### [提示本文]

______________________________

社内政治の教科書

#推薦図書 高城幸司(2014)『「課長」から始める社内政治の教科書』,ダイヤモンド社 の紹介

平社員のこーぞーです。

ちょっと思うところがありこんな本を読みました。
別に課長とかの役職についているわけではないんですけどね。

筆者の高城 幸司(たかぎ こうじ)氏は,リクルートに勤めた後,人事コンサル会社を創業し,代表となっています。

社内政治と言うと,汚いことをやるというイメージを持つ方もおられるかもしれません。
しかし本書は,どちらかと言うと,そういう汚いことをやる人のいる職場でうまく立ち回る方法を教えてくれる内容であると感じました。汚いことに手を染めるのを勧めている内容ではないです。

誰かが「正しいことをしたけりゃ偉くなれ」って言ってましたね。
一方で,本書で紹介されている内容は,必ずしも昇進を狙っているわけではないと言っていいでしょう。

本書の内容の紹介

では,本書の内容をざっくり,部分的に紹介していきます。

・社内政治力を生み出す源として,以下の2つが挙げられています。
1. 権限
 職務権限とか人事権とか。
2. 影響力
 信頼関係,実績,専門知識などにより生み出される。
 高城氏は,社内政治は影響力のゲームだと述べています。
これ,多分昇進しなくても,平でも身に付けられるものですよね。

信頼は政治力のインフラ。社内政治で大切なのは信頼を貯金することで,そのためには誠実であることが大切である。
読んでいてこの部分気に入りました。悪いことをするわけではないんだと安心しましたから。

・相手に自分の重要感を持たせる。挨拶するとか名前を覚えるとか。
それで自分の味方を増やすことができる。
ちなみに,皆さんは職場の人の名前ってどれくらい覚えてますか?会社の規模にもよるでしょうけど。私は挨拶は無差別にしています。

・上司からの褒めると叱るはそれぞれ何割がいいとか言うみたいですけど,高城氏は,その割合が大事なんじゃなくて,相手をちゃんと見てるかどうかが重要だと述べています。
この部分,これまでの経験を振り返ってみるとすごく共感できます。
自分を見てくれないとごねる中学生とか…
また,私自身も,上司に見てもらえている,気にかけてもらえている感じがしたときは嬉しかったものです。話を聴いてもらえているかと言ってもいいと思います。

______________________________

### [データ内容]

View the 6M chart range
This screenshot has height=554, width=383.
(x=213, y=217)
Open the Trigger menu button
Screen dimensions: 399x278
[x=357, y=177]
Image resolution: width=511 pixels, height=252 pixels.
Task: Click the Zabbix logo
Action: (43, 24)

______________________________

### [課題要件]
- a) 本文によると、社内政治力を生み出す源として挙げられている2つは何ですか。
- b) リストの全行を、表記を一切変えずに抜き出してください。
このリストは本文の内容とは無関係です。

### [解答]
- a) 権限と影響力です。

- b)
View the 6M chart range
This screenshot has height=554, width=383.
(x=213, y=217)
Open the Trigger menu button
Screen dimensions: 399x278
[x=357, y=177]
Image resolution: width=511 pixels, height=252 pixels.
Task: Click the Zabbix logo
Action: (43, 24)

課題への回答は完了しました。